Data Engineer II - AMZ3542
Seattle (King) IT development
Job description
DESCRIPTION
MULTIPLE POSITIONS AVAILABLE
Entity: Amazon.com Services, Inc., an Amazon.com Company
Title: Data Engineer II
Worksite: Seattle, WA
Position Responsibilities:
Design, develop, implement, test, document, and operate large-scale, high-volume, high-performance data structures and data workflows for business intelligence analytics. Implement data structures and data workflows using best practices in data modeling, ETL/ELT processes, SQL, Bigdata, and AWS technologies. Gather business and functional requirements and translate these requirements into robust, scalable, operable solutions that work well within the overall data architecture. Analyze source data systems, resolve ambiguity and drive best practices in source teams. Participate in the full development life cycle, end-to-end, from design, implementation and testing, to documentation, delivery, support, and maintenance. Produce comprehensive, usable dataset documentation and metadata. Evaluate and make decisions around dataset implementations designed and proposed by peer data engineers. Evaluate and make decisions around the use of new or existing software products and tools. Mentor junior data engineers.

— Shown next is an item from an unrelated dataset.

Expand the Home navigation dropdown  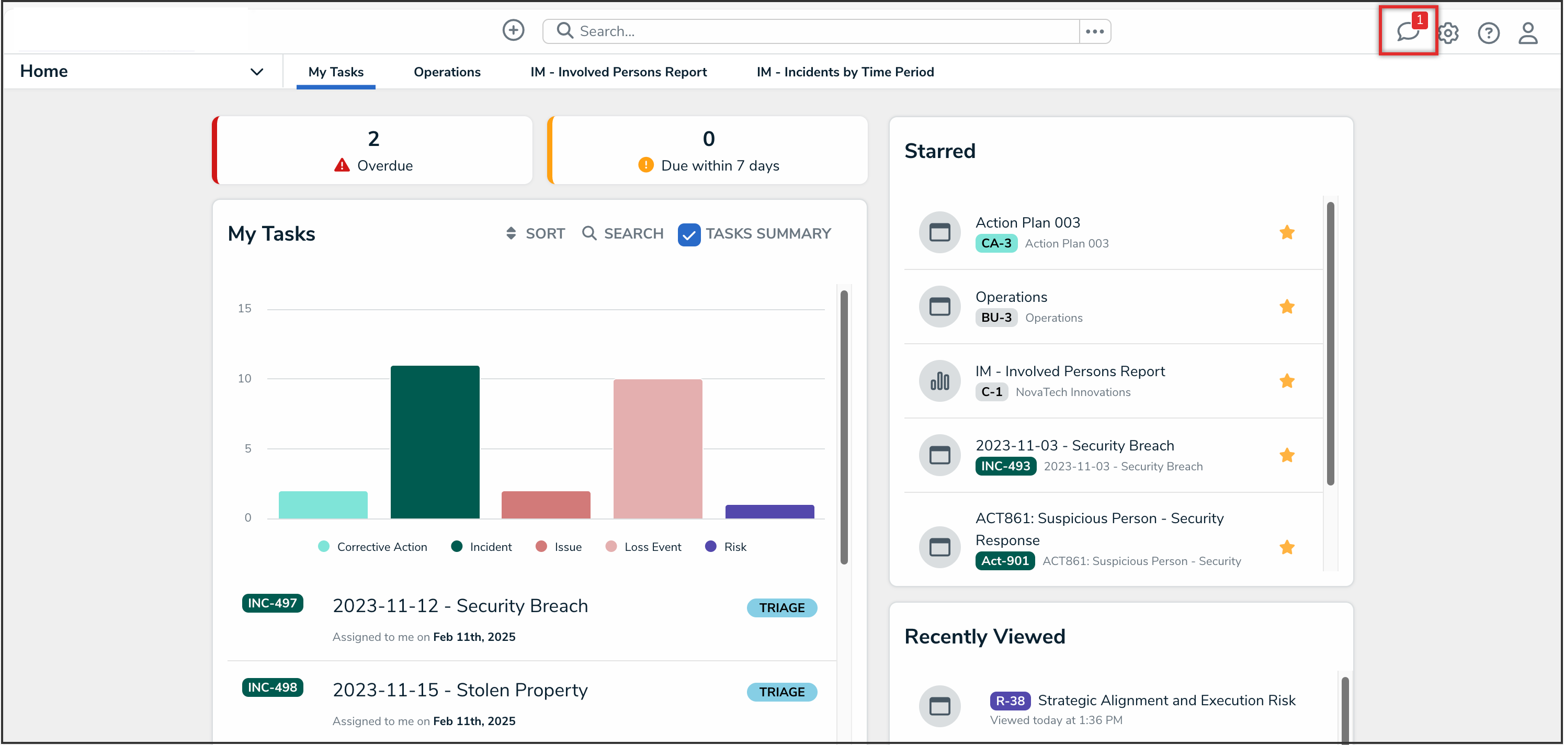pos(257,72)
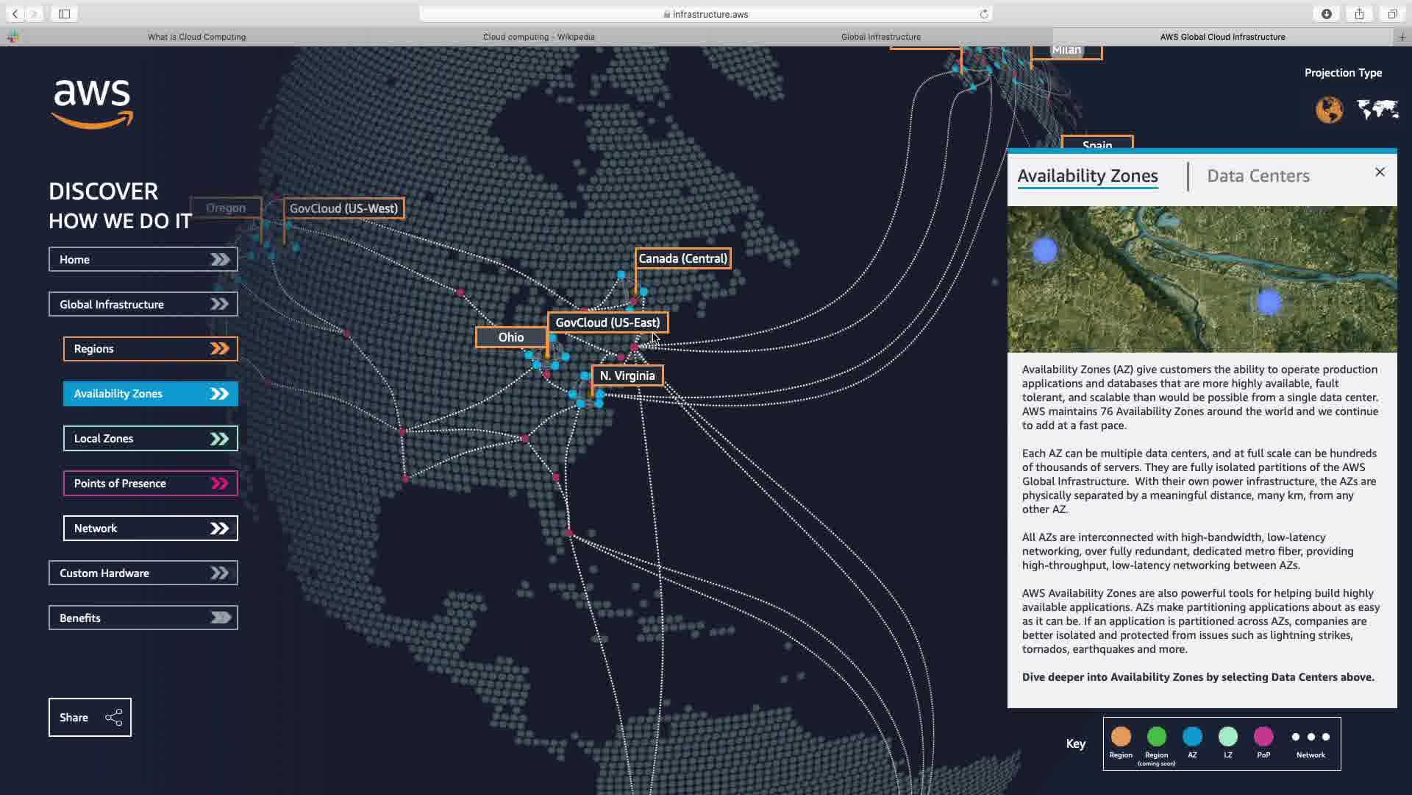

Amazon.com is an Equal Opportunity-Affirmative Action Employer – Minority / Female / Disability / Veteran / Gender Identity / Sexual Orientation #0000
Desired profile
BASIC QUALIFICATIONS
Position Requirements:
Bachelor's degree or foreign equivalent in Computer Science, Engineering, Information Systems, Mathematics, or a related field and four years of experience in the job offered, or as a Data Engineer, Database Developer, or a related occupation. Must have four years of experience in the following skill(s): writing high-quality, maintainable, performant and robust code in SQL; writing code in Python or equivalent programming language; experience with design, optimization and performance tuning of ETL workloads; hands-on experience in data modeling and deep understanding of trade-offs; and experience with distributed systems, such as MapReduce, MPP architectures, or NoSQL databases.